**SUPPLIED RECORDS**.
════════

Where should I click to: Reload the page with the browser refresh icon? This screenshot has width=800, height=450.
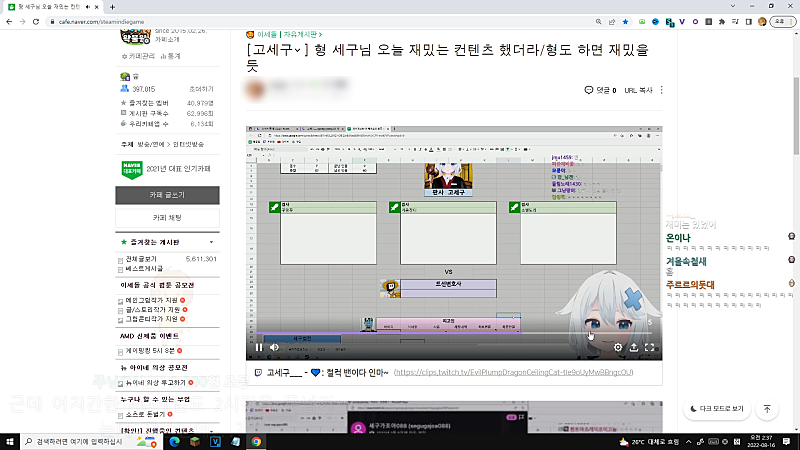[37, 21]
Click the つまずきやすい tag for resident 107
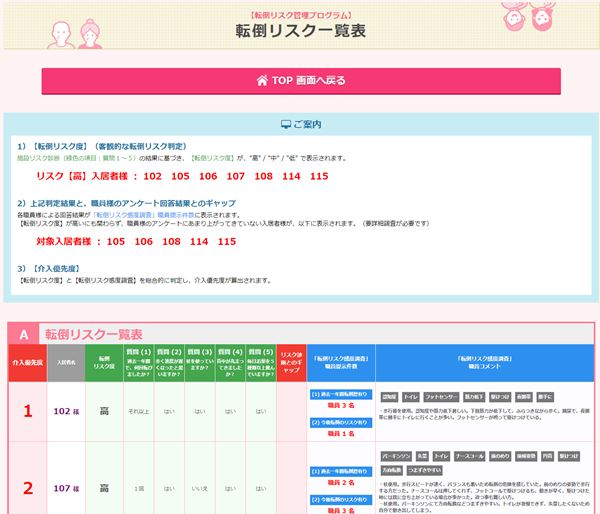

════════

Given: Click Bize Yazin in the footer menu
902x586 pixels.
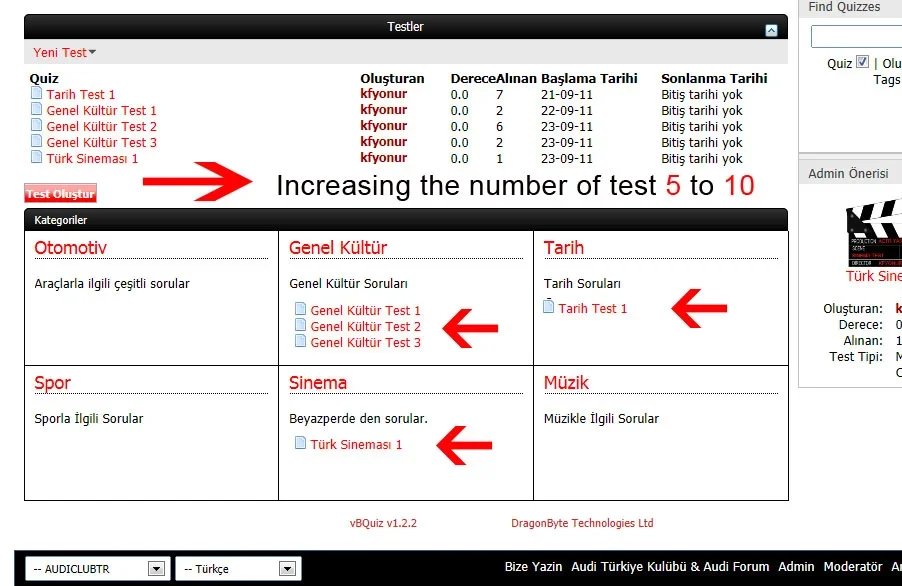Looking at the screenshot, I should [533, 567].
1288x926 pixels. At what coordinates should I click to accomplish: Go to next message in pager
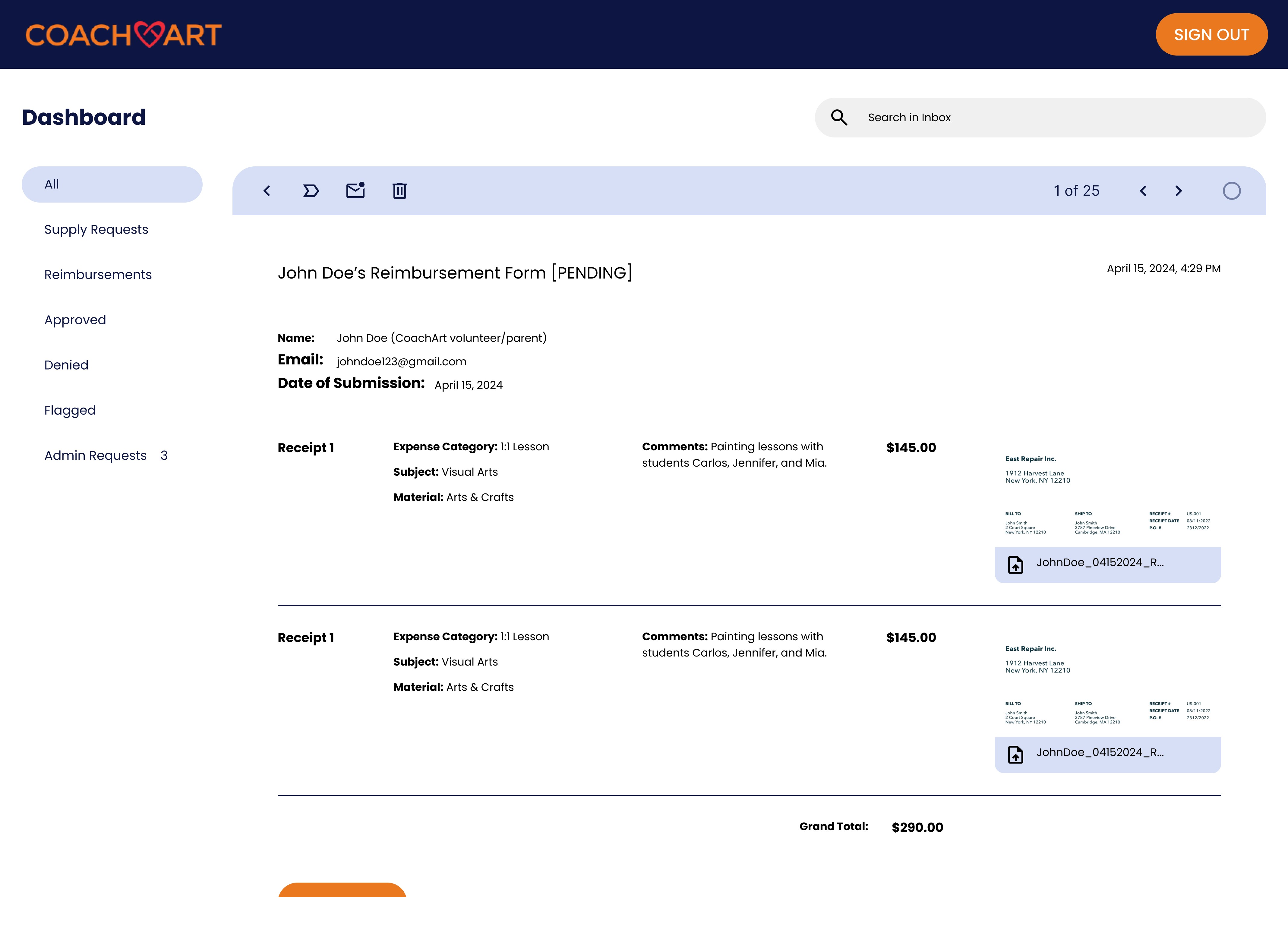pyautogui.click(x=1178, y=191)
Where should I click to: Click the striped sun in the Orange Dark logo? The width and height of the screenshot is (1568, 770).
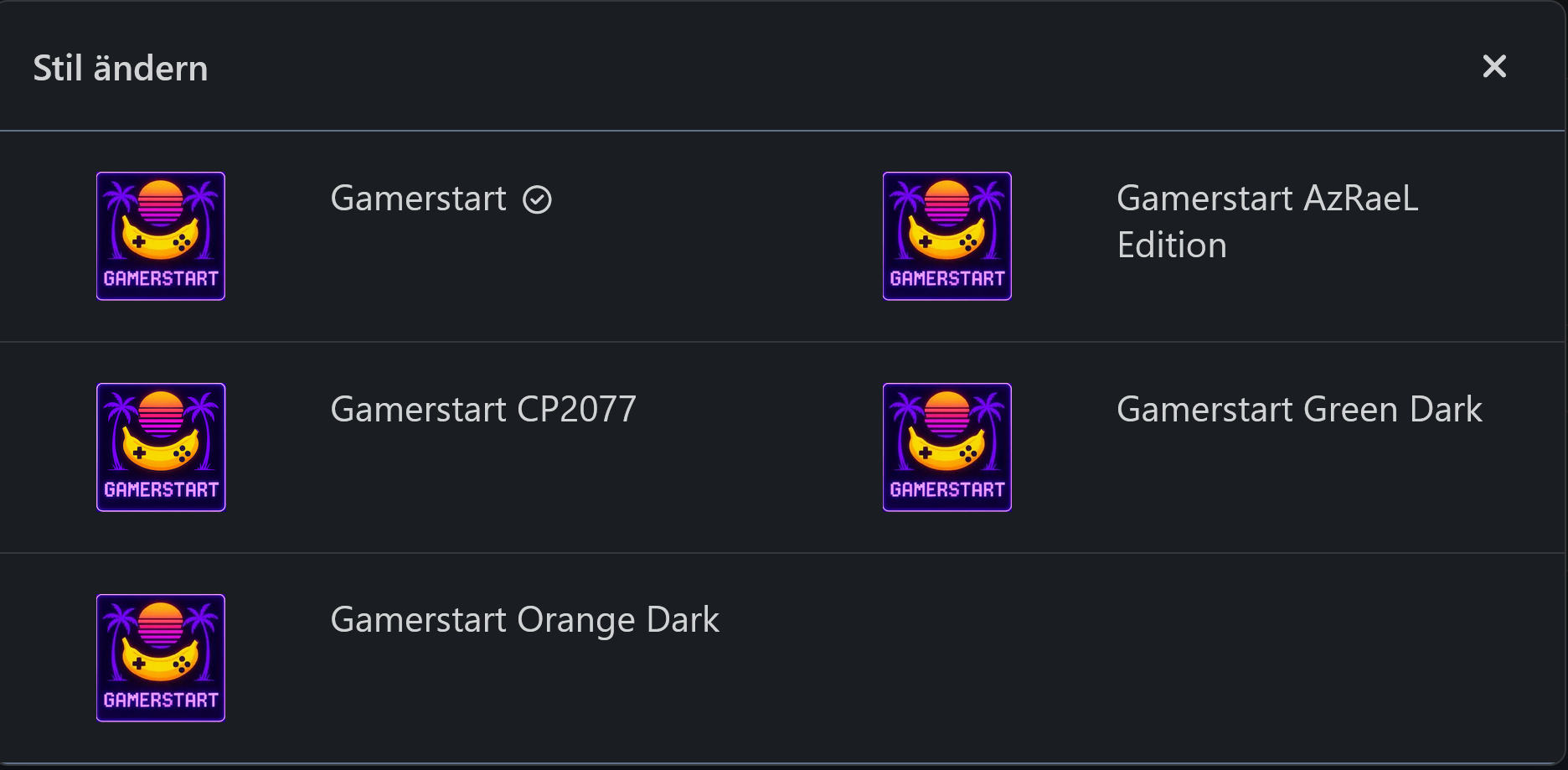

════════

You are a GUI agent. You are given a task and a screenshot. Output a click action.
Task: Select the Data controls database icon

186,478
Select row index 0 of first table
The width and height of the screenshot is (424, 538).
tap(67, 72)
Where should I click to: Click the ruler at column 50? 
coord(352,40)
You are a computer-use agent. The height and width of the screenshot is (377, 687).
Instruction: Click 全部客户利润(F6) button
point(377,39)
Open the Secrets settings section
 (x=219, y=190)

════════

**GIVEN TASK**. Repeat the items word for word from the line containing "1288x926 pixels. At" through the line containing "Where should I click to: Click the striped", inclusive, leaving out the pictures.

**PROBLEM SOLUTION**.
1288x926 pixels. At what coordinates should I click to accomplish: Go to next message in pager
pyautogui.click(x=1178, y=191)
Where should I click to: Click the striped sun in the Orange Dark logo? The width and height of the screenshot is (1568, 770).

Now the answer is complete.